## Document excerpt

PRQL / prql

PRQL is a modern language for transforming data — a simple, powerful, pipelined SQL replacement
https://prql-lang.org
Apache License 2.0
9.94k stars 218 forks source link

0.2.0 Milestone #301

Closed max-sixty closed 2 years ago

max-sixty commented 2 years ago

I'm not sure if this is literally "0.2.0", or we should have intermediate releases, but this is the next big milestone!

My sense is that to get to the next level, PRQL needs to "get out there" — getting feedback from users, demonstrating that it can solve real pain points, exploring ways to hook into real workflows.

For that to happen I think we need:

Other big things that I don't think we need to do, but were in my mind when thinking about this:

We had a phenomenally successful push when we first hit Hacker News etc, even with only a proposal — we got a huge amount of high-quality feedback and a wonderful group of contributors. So I'm hoping we could have another push with people actually using the language, if we could get to this stage.

## Exercises
• a. Quote the PRQL milestone issue from "My sense is" to "into real workflows.", inclusive.
• b. Under which license is PRQL released, according to the PRQL milestone issue?
Work only from the PRQL milestone issue.

## Data
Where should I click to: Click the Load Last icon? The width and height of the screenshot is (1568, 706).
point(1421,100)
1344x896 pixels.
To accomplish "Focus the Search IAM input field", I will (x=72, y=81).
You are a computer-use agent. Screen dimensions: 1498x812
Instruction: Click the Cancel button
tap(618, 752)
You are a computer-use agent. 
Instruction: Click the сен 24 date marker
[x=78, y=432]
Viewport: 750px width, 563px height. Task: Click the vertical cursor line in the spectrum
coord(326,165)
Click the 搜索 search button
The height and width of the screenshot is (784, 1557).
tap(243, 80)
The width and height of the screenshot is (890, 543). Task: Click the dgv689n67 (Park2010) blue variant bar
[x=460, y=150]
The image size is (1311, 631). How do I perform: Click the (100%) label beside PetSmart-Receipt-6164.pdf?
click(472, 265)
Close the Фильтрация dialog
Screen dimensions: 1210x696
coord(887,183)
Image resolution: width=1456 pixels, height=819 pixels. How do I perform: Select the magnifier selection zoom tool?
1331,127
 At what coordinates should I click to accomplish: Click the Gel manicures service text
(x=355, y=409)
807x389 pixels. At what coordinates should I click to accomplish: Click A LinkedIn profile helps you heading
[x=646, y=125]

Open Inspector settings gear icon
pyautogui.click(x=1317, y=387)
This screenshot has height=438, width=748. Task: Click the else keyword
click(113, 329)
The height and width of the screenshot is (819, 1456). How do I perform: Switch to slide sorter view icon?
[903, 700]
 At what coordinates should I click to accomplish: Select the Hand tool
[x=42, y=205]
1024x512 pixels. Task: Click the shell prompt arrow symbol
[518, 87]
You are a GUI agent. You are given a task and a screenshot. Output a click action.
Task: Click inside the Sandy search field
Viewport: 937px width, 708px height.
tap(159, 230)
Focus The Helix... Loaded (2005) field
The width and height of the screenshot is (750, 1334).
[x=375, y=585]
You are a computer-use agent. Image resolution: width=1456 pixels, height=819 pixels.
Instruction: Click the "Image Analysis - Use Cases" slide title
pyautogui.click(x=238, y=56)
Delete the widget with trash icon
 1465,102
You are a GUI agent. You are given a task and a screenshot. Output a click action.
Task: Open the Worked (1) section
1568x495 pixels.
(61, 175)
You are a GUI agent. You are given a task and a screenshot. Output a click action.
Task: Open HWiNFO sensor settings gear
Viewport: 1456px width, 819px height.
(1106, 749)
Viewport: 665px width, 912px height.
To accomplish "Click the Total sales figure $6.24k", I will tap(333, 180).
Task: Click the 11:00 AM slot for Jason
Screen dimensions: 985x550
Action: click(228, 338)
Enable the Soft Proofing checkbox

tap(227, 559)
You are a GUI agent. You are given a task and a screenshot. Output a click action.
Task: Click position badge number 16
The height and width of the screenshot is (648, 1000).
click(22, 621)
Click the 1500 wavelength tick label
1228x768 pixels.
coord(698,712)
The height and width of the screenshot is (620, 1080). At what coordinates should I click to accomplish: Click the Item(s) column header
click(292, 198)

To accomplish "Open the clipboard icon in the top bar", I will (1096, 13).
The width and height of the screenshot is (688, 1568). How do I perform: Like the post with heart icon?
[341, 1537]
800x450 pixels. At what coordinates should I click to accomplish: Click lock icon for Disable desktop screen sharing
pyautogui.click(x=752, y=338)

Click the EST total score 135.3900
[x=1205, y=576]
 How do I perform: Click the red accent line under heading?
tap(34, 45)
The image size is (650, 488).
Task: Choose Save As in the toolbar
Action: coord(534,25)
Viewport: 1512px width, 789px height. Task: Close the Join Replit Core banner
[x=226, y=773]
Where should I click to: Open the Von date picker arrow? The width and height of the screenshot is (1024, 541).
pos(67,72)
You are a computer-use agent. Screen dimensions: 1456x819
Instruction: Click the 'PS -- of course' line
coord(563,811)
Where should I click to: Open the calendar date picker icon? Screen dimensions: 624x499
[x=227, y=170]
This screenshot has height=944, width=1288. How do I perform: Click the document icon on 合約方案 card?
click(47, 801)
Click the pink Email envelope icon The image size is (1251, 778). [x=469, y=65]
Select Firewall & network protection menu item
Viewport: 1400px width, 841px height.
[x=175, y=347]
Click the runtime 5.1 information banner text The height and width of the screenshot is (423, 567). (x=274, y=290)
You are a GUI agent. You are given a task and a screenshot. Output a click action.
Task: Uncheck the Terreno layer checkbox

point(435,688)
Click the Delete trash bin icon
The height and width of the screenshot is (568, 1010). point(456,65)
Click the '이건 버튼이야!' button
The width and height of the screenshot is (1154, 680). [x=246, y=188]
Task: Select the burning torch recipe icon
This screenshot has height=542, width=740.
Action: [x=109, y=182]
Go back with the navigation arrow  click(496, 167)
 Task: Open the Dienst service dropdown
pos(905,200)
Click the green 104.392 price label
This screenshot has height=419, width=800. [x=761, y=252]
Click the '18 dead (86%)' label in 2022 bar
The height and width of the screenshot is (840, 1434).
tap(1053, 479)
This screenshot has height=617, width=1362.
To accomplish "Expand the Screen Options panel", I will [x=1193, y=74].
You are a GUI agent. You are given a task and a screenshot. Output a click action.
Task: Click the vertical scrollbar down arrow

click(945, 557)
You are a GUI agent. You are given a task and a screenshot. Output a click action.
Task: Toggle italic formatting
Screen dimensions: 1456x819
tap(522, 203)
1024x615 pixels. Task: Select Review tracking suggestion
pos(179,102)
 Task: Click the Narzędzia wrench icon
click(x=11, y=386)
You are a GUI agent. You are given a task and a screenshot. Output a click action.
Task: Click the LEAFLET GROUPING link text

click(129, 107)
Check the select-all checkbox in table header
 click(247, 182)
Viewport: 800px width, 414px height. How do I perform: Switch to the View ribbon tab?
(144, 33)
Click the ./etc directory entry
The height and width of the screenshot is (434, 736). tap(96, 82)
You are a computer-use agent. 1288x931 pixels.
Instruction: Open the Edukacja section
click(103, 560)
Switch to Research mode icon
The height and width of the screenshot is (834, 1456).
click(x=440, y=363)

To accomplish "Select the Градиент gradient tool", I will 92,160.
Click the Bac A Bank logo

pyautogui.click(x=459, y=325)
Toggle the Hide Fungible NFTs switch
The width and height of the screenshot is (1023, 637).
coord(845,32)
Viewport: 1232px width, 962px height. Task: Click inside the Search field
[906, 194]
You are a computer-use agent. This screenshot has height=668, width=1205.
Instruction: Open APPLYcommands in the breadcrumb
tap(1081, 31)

## Answers per task
• a.
My sense is that to get to the next level, PRQL needs to "get out there" — getting feedback from users, demonstrating that it can solve real pain points, exploring ways to hook into real workflows.

• b. Apache License 2.0